Collected data entries:
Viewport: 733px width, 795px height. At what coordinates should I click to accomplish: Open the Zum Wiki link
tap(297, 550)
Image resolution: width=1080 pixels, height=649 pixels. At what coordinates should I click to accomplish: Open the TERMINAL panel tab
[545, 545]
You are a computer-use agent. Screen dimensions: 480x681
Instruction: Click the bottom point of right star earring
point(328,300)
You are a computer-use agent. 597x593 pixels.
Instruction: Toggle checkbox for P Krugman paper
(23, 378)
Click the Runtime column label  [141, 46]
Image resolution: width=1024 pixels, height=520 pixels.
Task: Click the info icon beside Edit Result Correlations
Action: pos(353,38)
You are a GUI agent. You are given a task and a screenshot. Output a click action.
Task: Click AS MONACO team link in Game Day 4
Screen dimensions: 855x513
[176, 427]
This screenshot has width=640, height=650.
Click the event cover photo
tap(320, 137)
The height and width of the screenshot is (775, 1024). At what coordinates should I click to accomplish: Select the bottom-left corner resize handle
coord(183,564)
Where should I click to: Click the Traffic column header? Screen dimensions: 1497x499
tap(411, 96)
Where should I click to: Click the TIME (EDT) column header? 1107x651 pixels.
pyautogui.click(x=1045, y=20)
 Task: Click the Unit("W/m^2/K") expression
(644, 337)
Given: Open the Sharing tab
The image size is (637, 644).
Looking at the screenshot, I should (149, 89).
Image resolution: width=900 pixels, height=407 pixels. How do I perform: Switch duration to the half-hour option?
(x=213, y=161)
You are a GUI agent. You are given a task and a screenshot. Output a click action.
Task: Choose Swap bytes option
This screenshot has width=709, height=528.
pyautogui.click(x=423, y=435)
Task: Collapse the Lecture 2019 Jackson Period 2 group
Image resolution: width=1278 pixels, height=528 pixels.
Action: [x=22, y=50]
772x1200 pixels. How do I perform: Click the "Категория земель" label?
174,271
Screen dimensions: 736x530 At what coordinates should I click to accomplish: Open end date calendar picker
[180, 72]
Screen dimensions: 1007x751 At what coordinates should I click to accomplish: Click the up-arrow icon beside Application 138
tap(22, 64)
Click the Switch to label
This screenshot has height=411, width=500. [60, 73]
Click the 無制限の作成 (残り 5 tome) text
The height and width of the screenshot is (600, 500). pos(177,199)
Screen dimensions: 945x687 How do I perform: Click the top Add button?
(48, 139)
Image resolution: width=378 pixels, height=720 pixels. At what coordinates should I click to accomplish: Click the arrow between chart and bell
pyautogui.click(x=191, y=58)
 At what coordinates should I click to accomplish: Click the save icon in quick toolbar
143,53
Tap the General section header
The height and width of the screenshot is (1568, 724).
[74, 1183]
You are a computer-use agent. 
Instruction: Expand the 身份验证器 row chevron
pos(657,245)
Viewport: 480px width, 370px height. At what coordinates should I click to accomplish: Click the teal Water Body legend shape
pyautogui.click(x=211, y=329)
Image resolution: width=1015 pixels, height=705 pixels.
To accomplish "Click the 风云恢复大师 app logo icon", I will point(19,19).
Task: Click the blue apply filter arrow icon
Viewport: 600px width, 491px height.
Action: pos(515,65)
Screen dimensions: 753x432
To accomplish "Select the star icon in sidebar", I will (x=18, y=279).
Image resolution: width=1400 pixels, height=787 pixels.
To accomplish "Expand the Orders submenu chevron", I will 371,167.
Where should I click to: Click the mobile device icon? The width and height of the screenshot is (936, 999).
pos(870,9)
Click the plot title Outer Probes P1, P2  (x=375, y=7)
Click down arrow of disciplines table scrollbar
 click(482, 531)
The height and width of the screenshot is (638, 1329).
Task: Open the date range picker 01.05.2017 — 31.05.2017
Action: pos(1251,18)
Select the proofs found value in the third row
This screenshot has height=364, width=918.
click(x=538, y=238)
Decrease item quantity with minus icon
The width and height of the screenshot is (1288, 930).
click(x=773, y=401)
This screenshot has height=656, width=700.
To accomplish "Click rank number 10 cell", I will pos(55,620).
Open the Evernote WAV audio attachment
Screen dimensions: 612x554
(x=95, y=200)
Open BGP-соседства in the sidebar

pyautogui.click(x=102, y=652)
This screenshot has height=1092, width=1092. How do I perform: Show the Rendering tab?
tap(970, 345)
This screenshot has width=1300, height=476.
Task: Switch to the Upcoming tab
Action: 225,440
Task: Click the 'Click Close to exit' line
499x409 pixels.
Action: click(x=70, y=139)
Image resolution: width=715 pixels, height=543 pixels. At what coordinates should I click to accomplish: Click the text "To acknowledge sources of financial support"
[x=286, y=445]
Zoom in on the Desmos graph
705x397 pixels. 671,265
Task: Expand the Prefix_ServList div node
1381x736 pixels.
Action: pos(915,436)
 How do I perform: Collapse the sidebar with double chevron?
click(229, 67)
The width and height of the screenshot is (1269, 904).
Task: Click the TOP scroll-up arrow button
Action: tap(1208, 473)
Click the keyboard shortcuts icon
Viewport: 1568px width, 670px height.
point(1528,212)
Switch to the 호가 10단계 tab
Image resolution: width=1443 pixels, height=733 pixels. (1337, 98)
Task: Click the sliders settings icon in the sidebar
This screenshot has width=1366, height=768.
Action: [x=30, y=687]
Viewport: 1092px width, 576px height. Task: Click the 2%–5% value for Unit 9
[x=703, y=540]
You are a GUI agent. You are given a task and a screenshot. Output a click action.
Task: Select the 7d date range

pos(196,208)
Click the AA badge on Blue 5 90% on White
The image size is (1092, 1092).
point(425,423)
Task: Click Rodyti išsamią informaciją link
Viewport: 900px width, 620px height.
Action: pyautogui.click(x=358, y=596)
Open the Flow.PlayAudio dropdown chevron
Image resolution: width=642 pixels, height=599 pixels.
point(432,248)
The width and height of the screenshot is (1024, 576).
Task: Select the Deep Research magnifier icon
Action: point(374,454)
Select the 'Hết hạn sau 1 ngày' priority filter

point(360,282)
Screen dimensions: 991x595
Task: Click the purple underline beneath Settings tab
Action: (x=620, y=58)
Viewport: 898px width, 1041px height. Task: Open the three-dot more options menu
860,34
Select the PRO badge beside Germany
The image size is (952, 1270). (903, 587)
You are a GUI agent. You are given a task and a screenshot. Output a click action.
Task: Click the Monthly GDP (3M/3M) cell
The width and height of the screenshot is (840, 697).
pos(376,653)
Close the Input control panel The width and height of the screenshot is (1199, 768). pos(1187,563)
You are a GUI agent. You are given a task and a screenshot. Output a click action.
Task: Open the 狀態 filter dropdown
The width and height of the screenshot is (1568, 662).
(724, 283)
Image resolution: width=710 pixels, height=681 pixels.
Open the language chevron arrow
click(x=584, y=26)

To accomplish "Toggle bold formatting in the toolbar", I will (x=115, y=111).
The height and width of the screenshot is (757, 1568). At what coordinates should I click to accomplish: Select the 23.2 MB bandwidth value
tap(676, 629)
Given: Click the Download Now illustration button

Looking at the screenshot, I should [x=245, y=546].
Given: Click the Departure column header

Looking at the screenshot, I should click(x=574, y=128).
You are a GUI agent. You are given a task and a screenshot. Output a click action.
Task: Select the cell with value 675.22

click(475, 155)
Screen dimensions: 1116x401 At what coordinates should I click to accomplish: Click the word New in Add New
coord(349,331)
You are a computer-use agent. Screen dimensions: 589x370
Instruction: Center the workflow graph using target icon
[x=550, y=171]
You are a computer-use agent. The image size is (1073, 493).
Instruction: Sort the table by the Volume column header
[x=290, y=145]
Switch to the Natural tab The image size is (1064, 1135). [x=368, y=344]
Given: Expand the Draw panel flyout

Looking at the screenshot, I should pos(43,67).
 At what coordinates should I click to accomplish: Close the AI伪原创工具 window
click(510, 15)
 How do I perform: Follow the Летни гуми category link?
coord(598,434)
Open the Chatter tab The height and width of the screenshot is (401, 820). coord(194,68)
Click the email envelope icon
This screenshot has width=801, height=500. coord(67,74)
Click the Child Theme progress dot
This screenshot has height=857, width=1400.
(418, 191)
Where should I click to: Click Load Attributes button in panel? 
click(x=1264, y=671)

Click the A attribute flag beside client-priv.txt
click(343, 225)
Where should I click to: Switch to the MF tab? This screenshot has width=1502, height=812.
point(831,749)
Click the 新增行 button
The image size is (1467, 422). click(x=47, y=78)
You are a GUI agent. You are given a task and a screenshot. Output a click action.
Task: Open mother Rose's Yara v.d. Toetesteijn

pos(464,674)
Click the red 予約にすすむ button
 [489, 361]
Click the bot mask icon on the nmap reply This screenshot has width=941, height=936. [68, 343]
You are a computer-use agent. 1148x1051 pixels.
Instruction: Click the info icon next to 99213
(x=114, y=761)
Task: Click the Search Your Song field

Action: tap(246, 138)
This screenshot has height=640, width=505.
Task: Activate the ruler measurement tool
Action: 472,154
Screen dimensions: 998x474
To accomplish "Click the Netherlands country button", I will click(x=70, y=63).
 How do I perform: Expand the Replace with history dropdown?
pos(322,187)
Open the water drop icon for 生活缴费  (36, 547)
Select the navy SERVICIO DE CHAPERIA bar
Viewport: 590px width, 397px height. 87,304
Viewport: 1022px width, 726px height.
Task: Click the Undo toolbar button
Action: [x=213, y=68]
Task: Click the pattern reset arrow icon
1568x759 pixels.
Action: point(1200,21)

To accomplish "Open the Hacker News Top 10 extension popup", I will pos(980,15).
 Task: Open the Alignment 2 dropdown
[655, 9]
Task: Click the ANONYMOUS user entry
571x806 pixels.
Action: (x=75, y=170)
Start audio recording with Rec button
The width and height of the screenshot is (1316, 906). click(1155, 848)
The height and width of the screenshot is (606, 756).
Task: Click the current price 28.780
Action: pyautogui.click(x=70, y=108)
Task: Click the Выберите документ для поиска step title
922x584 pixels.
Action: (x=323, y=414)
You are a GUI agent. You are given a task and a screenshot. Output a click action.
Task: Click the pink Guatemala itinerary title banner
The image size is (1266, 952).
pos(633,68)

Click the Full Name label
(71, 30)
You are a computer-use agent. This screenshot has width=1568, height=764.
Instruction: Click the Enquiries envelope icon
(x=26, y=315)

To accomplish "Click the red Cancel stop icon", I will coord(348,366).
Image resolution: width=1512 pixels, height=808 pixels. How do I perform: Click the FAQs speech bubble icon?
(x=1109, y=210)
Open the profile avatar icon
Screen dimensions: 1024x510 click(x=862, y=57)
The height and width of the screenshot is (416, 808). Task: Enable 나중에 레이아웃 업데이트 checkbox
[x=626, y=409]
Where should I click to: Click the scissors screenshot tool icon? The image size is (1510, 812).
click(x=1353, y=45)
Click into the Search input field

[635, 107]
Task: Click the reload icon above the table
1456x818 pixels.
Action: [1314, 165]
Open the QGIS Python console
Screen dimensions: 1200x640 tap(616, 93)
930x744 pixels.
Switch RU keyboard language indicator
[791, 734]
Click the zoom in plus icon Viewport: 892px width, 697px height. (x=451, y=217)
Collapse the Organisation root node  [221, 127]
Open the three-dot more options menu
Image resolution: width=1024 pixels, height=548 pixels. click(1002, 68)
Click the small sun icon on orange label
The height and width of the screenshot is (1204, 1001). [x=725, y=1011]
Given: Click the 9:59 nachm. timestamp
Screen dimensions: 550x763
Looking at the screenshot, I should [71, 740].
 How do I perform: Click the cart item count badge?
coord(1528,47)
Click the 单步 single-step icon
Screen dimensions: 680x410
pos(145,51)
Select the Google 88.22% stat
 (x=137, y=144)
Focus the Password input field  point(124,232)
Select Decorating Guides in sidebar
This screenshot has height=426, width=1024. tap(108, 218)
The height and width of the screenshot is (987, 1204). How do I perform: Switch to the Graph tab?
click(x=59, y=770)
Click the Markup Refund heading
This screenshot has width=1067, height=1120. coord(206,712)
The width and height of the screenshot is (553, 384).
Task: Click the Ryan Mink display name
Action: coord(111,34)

TASK
In the entries above, one line contains "Image resolution: width=1080" and another contains "Task: Choose Swap bytes option". Reproduce exactly those two lines and the lines between them, nothing else.

TASK OUTPUT
Image resolution: width=1080 pixels, height=649 pixels. At what coordinates should I click to accomplish: Open the TERMINAL panel tab
[545, 545]
You are a computer-use agent. Screen dimensions: 480x681
Instruction: Click the bottom point of right star earring
point(328,300)
You are a computer-use agent. 597x593 pixels.
Instruction: Toggle checkbox for P Krugman paper
(23, 378)
Click the Runtime column label  [141, 46]
Image resolution: width=1024 pixels, height=520 pixels.
Task: Click the info icon beside Edit Result Correlations
Action: pos(353,38)
You are a GUI agent. You are given a task and a screenshot. Output a click action.
Task: Click AS MONACO team link in Game Day 4
Screen dimensions: 855x513
[176, 427]
This screenshot has width=640, height=650.
Click the event cover photo
tap(320, 137)
The height and width of the screenshot is (775, 1024). At what coordinates should I click to accomplish: Select the bottom-left corner resize handle
coord(183,564)
Where should I click to: Click the Traffic column header? Screen dimensions: 1497x499
tap(411, 96)
Where should I click to: Click the TIME (EDT) column header? 1107x651 pixels.
pyautogui.click(x=1045, y=20)
 Task: Click the Unit("W/m^2/K") expression
(644, 337)
Given: Open the Sharing tab
The image size is (637, 644).
Looking at the screenshot, I should (149, 89).
Image resolution: width=900 pixels, height=407 pixels. How do I perform: Switch duration to the half-hour option?
(x=213, y=161)
You are a GUI agent. You are given a task and a screenshot. Output a click action.
Task: Choose Swap bytes option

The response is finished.